South Pars is the world’s largest natural gas reserve and is shared between Iran and Qatar. The Israeli strike on the field — reportedly with US authorization — was the first direct attack on Iranian fossil fuel production since the war began. Both Washington and Tel Aviv had previously avoided such strikes, concerned that targeting Iranian energy infrastructure could spark the kind of cascading economic crisis now threatening to unfold.
Iran’s state media named Saudi Arabia’s Samref refinery and Jubail complex, the UAE’s al-Hosn gasfield, and Qatar’s Mesaieed and Ras Laffan facilities as imminent targets. Evacuation orders were broadcast to workers and residents across the region. The governor of Asaluyeh, Eskandar Pasalar, condemned the US-Israeli strike as “political suicide” and declared the war had entered a full-scale economic phase.
Oil prices rose nearly 5% to $108.60 a barrel, while European gas markets climbed more than 7.5%. Gulf oil exports had already been cut by 60% from pre-war levels, devastated by drone strikes and Iran’s blockade of the Strait of Hormuz. Iran had continued shipping its own crude through the strait while its neighbors struggled to export anything at all. Any successful Iranian strikes on Gulf facilities would deepen an already catastrophic global supply shortage.
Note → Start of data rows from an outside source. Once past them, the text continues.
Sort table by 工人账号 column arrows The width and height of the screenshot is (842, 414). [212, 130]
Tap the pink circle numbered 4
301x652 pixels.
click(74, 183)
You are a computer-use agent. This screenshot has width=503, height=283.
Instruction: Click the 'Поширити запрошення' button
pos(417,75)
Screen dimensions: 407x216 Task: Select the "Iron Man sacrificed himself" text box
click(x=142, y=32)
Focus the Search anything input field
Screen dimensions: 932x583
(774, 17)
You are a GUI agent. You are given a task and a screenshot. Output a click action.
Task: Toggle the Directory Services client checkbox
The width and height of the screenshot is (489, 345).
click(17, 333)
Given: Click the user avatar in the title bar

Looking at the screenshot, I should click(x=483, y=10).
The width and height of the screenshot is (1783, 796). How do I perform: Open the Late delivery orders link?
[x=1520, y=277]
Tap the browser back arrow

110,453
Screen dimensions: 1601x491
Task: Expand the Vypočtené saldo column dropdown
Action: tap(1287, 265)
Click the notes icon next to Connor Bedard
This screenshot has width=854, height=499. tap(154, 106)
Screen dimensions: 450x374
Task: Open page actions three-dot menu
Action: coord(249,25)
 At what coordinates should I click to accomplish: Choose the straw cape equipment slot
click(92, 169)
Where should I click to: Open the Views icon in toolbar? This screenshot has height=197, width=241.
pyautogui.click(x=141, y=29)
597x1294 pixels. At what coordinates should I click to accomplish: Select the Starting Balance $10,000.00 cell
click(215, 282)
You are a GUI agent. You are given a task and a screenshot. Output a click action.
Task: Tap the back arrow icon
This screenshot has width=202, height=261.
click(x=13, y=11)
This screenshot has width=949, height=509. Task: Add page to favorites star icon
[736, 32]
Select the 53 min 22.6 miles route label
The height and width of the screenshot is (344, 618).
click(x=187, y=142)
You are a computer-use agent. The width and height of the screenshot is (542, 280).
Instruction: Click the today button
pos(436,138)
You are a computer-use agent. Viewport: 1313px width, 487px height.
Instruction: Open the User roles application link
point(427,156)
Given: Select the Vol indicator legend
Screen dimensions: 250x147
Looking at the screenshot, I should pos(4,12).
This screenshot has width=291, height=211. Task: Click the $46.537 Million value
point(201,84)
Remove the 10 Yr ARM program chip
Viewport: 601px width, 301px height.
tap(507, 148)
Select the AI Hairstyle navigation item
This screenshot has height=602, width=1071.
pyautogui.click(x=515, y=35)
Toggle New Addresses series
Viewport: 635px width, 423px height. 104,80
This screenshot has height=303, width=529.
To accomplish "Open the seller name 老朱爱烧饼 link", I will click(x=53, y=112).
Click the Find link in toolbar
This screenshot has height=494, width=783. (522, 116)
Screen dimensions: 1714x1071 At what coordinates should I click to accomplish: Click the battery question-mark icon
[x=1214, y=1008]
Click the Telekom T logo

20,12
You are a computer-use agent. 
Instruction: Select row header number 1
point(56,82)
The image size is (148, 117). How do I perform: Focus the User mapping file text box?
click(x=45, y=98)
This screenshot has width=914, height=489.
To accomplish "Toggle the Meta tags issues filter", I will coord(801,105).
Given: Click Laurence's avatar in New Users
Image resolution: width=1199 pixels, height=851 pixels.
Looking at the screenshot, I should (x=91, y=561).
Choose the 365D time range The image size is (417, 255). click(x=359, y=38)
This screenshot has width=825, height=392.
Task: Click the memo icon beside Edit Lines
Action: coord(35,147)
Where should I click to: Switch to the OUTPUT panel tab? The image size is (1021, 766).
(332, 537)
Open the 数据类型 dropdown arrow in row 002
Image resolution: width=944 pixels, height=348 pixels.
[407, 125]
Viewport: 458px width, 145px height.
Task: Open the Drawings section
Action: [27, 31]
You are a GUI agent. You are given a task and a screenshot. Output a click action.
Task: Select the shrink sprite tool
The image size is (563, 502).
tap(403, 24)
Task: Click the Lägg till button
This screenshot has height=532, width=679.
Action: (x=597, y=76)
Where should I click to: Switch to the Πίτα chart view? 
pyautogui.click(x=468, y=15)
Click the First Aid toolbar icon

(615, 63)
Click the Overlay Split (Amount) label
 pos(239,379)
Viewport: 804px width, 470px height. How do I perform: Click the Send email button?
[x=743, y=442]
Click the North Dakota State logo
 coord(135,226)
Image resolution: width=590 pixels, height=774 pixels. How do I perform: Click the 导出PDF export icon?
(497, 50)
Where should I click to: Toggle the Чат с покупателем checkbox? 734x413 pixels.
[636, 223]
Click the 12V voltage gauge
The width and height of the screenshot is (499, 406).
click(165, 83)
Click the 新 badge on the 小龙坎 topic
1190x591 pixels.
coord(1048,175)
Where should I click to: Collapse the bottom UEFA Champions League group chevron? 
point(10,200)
Qatar’s government spokesperson warned that attacking energy infrastructure constituted a direct threat to global energy security and the people and environment of the region. With Iran’s retaliatory window already open and specific targets named, the conflict had entered its most economically dangerous phase. The world waited to see whether diplomacy or military force would define the next chapter.